'''

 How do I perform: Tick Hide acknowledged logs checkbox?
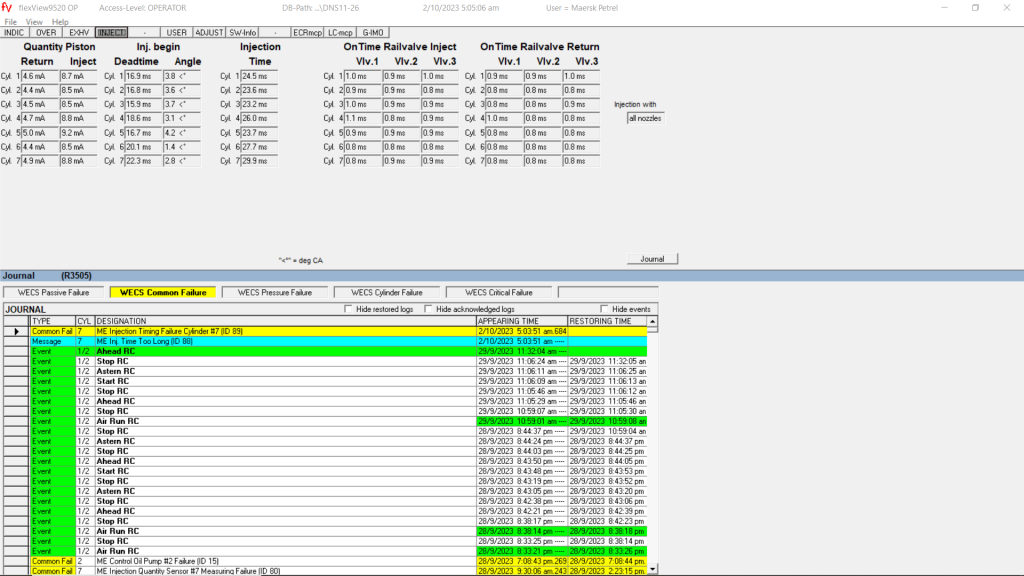[429, 309]
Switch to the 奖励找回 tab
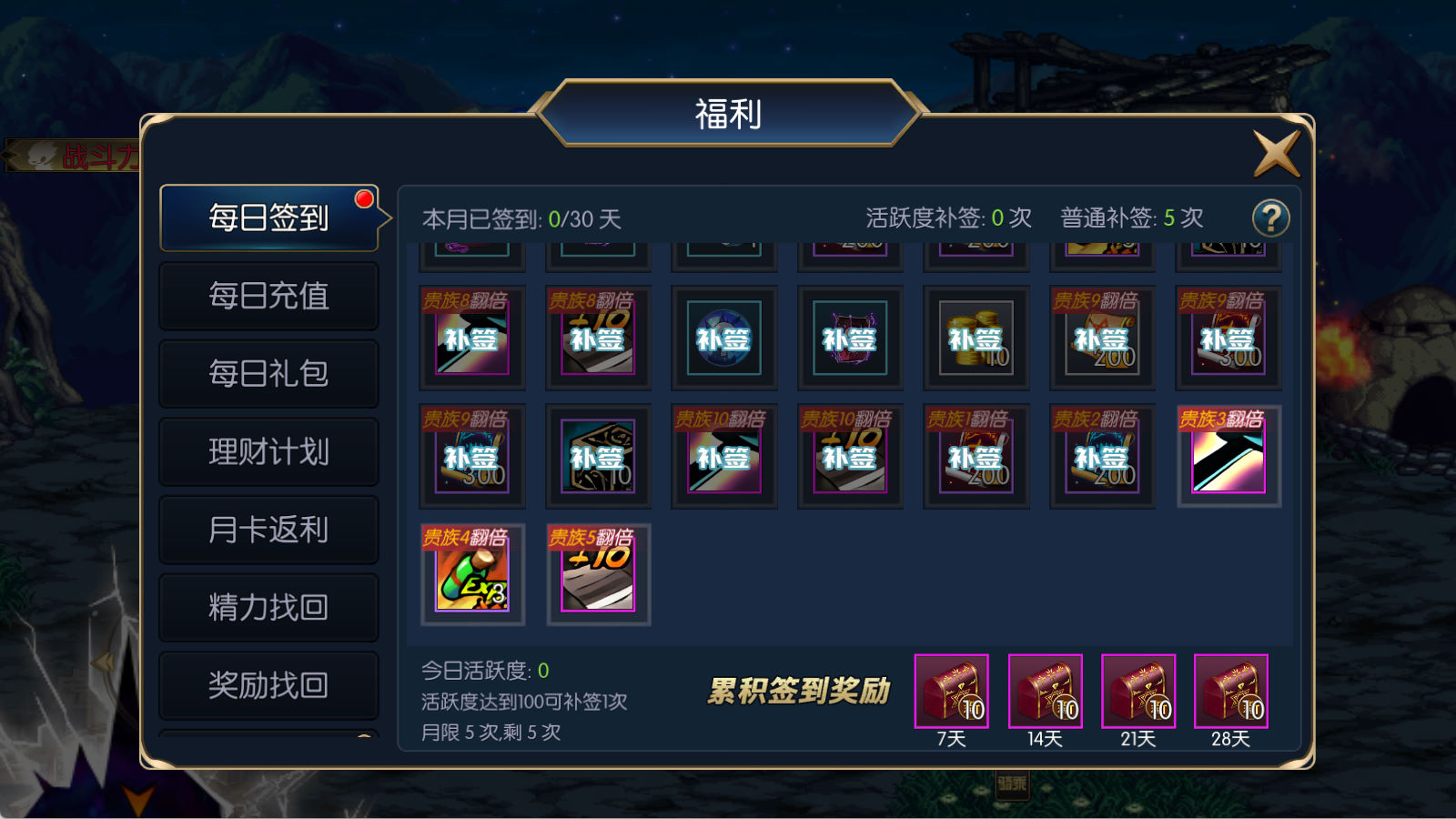 [268, 685]
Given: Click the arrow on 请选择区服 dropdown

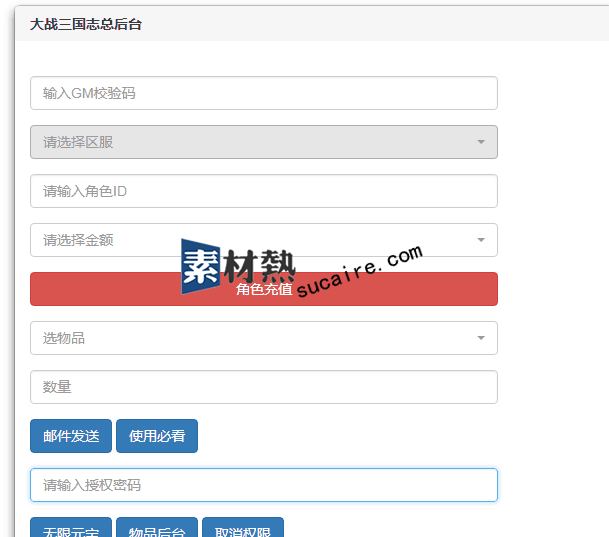Looking at the screenshot, I should (x=480, y=142).
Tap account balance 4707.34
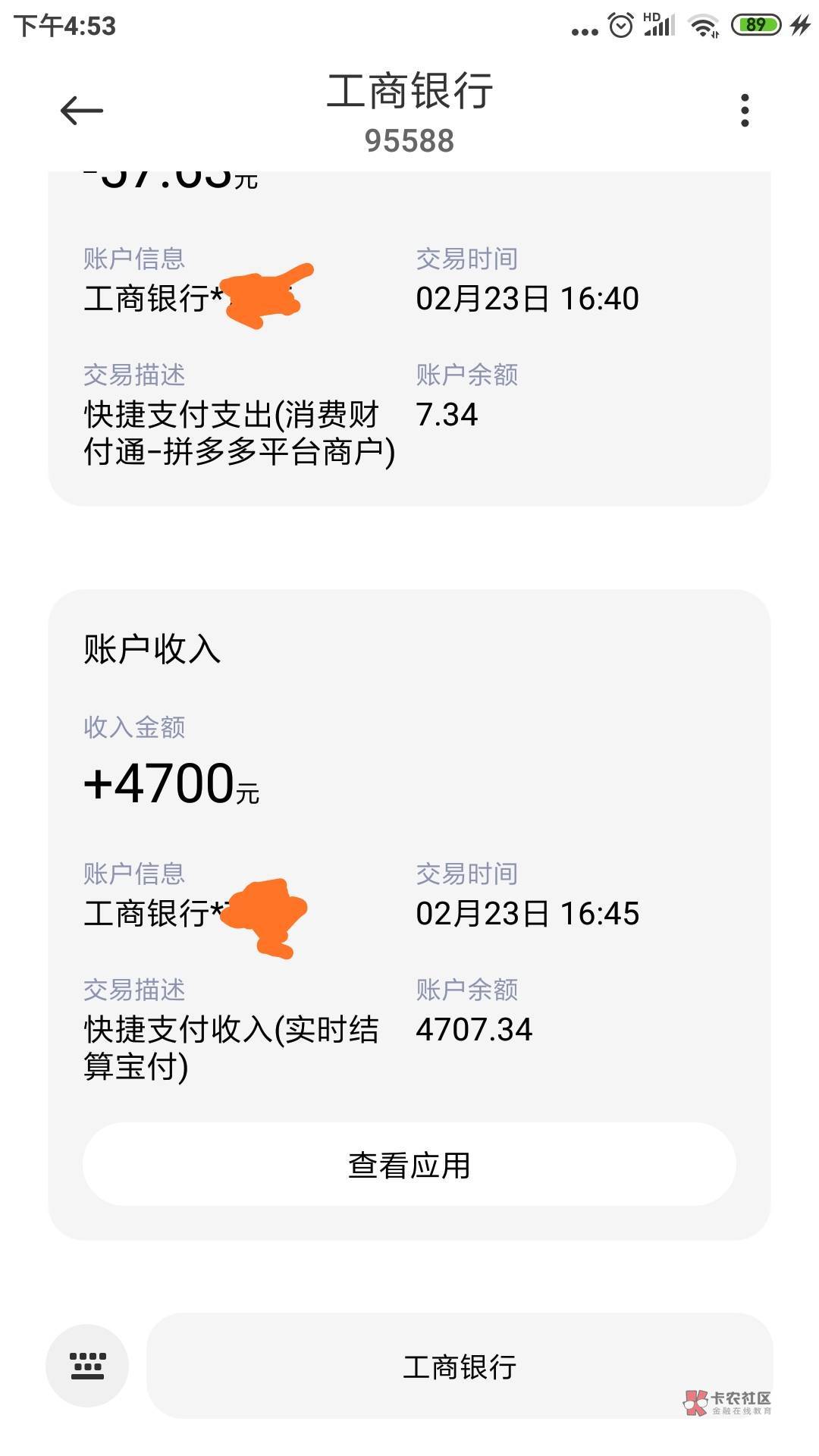The width and height of the screenshot is (819, 1456). pyautogui.click(x=474, y=1029)

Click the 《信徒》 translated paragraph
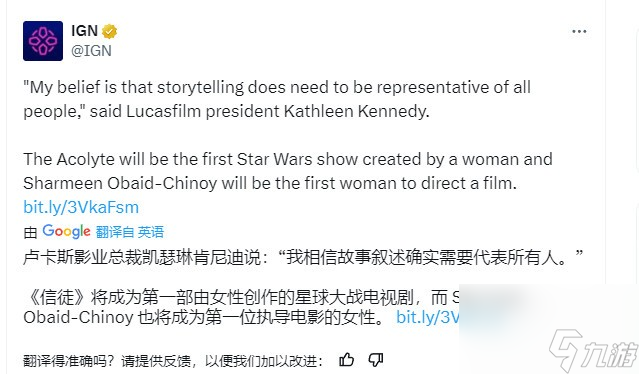[241, 307]
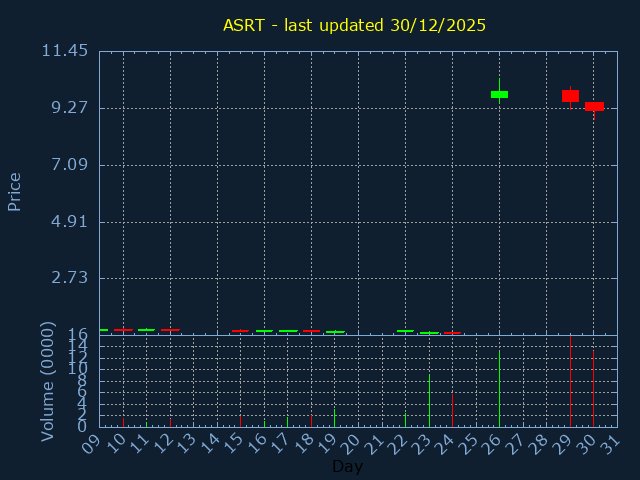
Task: Click the 7.09 price axis label
Action: [x=70, y=165]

'''

* WHAT YOU WILL DO: Restate word for word only the lines from the one with "Given: Click the arrow on 请选择区服 dropdown" through the last line of the material, both included. Any picture should be left out.

* SOLVED EXERCISE:
Given: Click the arrow on 请选择区服 dropdown

Looking at the screenshot, I should (x=480, y=142).
Tap account balance 4707.34
The width and height of the screenshot is (819, 1456). pyautogui.click(x=474, y=1029)

Click the 《信徒》 translated paragraph
[241, 307]
Task: Click the 7.09 price axis label
Action: [x=70, y=165]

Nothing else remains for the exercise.